Those who have read my book know that the Dow Jones Industrial Average (DJIA) and the 15-51 Indicator started 1996 at 5,117. The Dow closed over 13,000 points today and for the first time since May 2008. Some thought it was a big deal.
Not me.
The 15-51 strength Indicator closed the day at 59,633 – up an amazing 373% since it last ended a session at 13,000, which was in March 2003. The Dow returned just 38% during this same time. With superior 15-51 construction, the 15-51 Indicator produced roughly 10 times more return than “the market” during this long stretch of time. Now that’s a big deal!

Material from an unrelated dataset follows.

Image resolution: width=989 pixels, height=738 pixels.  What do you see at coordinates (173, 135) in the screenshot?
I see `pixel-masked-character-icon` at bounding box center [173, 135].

The same is true in the short term. The Dow returned 6% for the most recent 12 months while the 15-51 Indicator gained a superior 30% return – five times better for the period. Below is a picture of the same story with a different look.
Consider each graphical point on my charts to represent a single dollar. In this example, the 15-51 Indicator started the period at $45,571. The Dow, which started this period at 12,273 points, was scaled up to match the Indicator’s starting point. From there they traveled their own course until the period ended. The 15-51i turned $45,571 into $59,633 while the Dow produced $11,000 less.
Even though the scale has changed the picture is still clear. “The market” is at the top of its range and looks scared to be there – so unlike the 15-51 Indicator which has exploded through the action zone high point. This dynamic performance makes it easier to make money in the stock market. That’s what superior construction does.
That’s one point.
Another is to notice the obscene spike in the 15-51i’s value when considering the dreadful market conditions that currently surround it. Take this as a red flare warning. Hyperinflation of this kind brings about steep and swift stock market corrections. So REALLOCATE your portfolio now if you already haven’t done so!
But if you have appropriately planned ahead then hold onto your hat and wait for the sale extravaganza to begin.